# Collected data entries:
▶
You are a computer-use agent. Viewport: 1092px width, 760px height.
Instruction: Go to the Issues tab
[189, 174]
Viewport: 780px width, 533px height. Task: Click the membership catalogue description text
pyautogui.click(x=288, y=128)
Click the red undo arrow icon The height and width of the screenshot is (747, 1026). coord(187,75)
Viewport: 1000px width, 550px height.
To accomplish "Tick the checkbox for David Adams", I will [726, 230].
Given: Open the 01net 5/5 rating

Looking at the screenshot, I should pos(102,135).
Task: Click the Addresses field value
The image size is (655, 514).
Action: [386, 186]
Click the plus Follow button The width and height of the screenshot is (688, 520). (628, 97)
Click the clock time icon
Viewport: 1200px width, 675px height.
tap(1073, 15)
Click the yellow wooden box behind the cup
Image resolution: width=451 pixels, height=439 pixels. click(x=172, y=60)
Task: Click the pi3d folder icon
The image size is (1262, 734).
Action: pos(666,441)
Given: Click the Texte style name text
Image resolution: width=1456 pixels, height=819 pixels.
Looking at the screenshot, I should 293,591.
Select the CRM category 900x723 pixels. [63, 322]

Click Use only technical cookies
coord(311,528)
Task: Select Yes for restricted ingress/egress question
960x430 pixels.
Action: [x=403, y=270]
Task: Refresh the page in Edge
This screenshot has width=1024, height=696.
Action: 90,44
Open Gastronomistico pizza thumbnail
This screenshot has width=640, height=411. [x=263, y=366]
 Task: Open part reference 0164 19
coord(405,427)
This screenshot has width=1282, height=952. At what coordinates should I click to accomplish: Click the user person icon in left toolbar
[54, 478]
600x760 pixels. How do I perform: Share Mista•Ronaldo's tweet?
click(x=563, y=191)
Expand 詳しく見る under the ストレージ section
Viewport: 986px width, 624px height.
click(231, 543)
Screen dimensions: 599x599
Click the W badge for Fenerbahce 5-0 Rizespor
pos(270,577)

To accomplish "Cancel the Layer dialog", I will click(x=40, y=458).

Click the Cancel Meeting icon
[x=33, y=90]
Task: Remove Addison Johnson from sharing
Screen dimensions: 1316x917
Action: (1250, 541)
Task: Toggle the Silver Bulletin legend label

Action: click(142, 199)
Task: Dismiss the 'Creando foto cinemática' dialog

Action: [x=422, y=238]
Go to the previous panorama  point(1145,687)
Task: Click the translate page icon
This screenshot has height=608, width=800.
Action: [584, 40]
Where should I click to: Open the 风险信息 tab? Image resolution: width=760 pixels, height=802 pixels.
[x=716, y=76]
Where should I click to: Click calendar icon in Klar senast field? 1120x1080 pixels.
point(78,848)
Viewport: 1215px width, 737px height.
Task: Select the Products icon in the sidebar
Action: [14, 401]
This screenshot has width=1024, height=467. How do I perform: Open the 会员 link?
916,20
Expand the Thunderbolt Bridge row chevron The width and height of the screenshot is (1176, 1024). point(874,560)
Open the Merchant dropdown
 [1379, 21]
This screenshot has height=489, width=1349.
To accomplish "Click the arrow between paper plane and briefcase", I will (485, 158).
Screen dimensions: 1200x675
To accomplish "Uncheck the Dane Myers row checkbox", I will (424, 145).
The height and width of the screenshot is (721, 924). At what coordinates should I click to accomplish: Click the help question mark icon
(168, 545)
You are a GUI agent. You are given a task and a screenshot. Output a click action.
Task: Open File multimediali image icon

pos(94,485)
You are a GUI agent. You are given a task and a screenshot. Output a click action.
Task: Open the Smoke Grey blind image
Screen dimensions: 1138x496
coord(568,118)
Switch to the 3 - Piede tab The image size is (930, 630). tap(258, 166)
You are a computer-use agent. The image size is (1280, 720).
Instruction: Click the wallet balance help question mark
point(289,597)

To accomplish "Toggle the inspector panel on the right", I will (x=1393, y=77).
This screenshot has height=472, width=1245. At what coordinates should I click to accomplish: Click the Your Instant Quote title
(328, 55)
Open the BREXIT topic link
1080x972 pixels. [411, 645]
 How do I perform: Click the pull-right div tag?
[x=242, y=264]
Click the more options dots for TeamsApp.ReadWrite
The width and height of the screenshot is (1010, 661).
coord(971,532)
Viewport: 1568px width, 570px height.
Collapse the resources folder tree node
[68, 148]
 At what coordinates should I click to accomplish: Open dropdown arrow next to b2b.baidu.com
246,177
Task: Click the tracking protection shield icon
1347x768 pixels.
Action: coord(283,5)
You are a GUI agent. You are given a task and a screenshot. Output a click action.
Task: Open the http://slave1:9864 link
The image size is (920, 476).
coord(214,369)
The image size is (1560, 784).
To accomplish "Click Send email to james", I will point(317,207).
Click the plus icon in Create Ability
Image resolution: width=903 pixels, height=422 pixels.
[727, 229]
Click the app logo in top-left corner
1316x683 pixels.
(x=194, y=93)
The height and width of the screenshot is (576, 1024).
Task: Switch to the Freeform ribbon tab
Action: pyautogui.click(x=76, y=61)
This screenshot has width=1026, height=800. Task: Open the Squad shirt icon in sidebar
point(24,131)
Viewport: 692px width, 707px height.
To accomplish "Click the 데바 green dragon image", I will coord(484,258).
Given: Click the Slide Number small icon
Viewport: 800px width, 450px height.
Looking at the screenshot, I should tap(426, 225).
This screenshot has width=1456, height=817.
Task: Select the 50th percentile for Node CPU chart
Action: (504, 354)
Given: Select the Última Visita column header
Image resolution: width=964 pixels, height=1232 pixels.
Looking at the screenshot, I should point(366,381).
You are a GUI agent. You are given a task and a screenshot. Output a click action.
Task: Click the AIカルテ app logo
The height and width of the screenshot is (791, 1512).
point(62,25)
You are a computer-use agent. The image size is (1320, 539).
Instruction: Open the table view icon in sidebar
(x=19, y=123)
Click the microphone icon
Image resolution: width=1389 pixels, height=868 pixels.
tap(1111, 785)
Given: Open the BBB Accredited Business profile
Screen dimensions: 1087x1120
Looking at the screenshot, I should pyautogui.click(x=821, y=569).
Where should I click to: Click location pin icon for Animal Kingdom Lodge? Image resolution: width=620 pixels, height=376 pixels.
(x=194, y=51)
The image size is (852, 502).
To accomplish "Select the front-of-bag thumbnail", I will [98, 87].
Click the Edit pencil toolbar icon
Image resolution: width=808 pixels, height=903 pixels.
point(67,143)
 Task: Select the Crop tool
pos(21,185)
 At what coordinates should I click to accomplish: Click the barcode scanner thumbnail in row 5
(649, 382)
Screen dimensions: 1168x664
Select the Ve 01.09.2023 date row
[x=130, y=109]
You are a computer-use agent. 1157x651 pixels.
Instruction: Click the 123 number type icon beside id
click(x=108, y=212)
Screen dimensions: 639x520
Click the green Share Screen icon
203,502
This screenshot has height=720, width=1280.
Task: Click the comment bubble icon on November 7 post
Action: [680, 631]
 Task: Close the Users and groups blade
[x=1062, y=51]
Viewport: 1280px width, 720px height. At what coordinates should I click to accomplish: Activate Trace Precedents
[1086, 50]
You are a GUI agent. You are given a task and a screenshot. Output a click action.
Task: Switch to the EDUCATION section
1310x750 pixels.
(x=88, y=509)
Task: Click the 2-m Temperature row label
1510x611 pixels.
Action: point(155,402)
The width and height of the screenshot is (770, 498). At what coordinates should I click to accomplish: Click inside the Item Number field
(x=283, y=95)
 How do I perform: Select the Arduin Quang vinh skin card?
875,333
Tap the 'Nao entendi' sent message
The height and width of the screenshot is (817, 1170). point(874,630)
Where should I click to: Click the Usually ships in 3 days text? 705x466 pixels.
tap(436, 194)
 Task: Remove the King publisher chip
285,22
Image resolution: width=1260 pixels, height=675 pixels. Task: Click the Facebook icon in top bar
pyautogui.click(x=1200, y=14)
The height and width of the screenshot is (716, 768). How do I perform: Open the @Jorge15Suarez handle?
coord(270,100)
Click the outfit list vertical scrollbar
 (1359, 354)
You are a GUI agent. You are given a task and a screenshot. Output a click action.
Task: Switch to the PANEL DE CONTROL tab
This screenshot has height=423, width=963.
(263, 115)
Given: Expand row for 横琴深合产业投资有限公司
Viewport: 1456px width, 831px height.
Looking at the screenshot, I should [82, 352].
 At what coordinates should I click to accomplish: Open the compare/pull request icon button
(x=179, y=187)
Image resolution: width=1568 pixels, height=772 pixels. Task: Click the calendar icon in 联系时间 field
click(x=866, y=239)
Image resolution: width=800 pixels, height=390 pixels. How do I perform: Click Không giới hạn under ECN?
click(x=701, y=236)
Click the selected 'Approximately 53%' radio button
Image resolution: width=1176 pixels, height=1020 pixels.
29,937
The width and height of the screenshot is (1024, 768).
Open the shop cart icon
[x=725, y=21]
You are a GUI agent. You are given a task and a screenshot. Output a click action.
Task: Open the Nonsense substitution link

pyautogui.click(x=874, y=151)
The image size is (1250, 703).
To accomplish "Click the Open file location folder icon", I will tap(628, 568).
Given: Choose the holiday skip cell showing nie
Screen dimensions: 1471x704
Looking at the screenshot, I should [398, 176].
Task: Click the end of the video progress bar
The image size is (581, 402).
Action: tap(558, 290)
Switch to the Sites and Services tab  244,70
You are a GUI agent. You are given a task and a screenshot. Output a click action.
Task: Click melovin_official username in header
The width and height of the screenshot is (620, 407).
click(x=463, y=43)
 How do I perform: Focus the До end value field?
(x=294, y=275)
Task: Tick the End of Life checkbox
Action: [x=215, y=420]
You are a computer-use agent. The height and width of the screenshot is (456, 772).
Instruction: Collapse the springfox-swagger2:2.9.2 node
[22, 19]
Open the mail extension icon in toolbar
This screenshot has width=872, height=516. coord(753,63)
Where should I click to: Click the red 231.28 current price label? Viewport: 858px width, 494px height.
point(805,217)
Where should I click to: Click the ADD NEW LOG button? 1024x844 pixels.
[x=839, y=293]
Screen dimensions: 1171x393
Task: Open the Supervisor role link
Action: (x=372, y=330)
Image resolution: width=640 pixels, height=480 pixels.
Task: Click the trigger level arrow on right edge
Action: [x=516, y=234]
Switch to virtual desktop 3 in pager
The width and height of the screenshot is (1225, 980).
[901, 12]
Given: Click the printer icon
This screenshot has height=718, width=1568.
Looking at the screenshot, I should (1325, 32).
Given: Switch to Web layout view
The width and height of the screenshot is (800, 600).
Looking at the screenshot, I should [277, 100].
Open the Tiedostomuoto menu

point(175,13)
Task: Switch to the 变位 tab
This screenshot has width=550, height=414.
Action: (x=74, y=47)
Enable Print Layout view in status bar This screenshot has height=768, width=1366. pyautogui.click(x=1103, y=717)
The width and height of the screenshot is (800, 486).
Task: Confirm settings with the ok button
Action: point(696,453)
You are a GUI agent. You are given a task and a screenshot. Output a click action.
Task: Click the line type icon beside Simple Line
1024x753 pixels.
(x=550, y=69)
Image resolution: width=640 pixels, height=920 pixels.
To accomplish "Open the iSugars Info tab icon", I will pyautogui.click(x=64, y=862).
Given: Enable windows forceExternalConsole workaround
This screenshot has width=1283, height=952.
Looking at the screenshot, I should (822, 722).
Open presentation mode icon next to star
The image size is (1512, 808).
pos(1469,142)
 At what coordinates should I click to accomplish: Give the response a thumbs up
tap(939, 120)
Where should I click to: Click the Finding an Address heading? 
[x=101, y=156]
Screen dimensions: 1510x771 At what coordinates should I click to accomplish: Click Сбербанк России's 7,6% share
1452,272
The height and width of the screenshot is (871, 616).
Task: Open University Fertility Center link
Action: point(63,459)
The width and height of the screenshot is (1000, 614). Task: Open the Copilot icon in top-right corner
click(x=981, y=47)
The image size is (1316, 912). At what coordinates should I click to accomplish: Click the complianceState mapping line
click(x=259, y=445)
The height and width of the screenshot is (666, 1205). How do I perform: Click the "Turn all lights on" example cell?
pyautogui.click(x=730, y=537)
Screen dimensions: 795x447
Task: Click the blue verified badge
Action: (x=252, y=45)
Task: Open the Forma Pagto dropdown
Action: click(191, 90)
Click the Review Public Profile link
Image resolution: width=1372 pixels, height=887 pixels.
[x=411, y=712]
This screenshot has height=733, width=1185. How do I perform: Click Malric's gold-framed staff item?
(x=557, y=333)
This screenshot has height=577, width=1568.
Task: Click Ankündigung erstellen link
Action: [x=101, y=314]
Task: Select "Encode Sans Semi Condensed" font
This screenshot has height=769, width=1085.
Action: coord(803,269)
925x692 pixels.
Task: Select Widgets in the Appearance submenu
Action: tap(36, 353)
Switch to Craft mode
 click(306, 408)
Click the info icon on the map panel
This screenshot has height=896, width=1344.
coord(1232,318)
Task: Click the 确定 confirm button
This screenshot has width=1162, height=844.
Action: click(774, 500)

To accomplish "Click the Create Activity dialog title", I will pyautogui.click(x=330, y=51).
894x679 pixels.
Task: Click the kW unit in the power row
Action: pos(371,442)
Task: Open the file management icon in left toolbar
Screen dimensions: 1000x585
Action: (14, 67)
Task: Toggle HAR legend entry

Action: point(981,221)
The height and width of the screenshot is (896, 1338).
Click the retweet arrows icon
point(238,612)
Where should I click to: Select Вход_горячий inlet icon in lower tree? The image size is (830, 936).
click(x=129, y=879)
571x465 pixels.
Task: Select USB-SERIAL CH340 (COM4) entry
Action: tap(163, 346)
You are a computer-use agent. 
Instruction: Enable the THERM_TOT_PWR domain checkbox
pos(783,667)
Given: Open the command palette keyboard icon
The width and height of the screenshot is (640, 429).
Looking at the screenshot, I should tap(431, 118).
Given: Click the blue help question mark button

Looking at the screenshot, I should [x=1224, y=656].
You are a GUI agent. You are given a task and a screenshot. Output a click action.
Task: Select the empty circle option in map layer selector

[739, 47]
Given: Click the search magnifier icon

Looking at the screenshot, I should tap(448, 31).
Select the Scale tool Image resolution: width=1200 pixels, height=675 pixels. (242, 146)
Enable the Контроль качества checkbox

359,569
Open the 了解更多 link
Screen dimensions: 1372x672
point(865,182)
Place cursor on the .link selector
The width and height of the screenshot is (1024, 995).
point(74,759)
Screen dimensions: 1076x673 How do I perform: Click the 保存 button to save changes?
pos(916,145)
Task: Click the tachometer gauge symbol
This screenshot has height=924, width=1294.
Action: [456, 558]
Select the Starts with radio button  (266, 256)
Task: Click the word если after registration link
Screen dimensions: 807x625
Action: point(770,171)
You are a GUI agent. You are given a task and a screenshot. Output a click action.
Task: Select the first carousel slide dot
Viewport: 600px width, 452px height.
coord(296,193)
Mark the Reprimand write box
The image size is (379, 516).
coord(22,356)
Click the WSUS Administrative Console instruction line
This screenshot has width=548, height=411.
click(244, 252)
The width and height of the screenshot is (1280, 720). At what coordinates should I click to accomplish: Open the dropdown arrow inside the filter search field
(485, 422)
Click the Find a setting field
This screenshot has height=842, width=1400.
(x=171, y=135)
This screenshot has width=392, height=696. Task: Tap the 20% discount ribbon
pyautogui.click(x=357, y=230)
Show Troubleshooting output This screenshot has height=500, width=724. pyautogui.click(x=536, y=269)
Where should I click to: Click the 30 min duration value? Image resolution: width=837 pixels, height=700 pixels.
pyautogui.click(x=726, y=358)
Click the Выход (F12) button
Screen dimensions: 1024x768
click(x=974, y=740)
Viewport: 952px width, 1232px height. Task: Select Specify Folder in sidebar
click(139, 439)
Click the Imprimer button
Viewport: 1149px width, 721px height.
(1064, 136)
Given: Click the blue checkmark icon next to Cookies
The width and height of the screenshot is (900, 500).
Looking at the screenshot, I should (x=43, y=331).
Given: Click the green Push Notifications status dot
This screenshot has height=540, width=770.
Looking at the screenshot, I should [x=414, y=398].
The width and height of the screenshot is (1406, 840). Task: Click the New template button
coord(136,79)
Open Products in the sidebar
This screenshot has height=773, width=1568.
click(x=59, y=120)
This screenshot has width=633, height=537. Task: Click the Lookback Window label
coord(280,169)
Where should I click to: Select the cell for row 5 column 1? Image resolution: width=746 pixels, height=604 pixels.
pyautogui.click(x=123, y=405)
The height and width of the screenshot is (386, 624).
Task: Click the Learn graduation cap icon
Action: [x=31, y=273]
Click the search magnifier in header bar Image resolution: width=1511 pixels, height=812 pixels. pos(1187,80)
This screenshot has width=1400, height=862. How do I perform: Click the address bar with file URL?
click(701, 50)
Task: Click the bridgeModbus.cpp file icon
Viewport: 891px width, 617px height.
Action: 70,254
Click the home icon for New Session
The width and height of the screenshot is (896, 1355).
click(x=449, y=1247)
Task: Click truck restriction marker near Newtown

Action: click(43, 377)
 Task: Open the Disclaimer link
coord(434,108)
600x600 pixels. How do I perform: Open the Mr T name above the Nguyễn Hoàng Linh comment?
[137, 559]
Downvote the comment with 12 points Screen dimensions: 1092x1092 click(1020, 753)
◀
# Try it:
Only the lines that contain the string "section" are to be copied from the records.

# Response:
Expand 詳しく見る under the ストレージ section
Task: Switch to the EDUCATION section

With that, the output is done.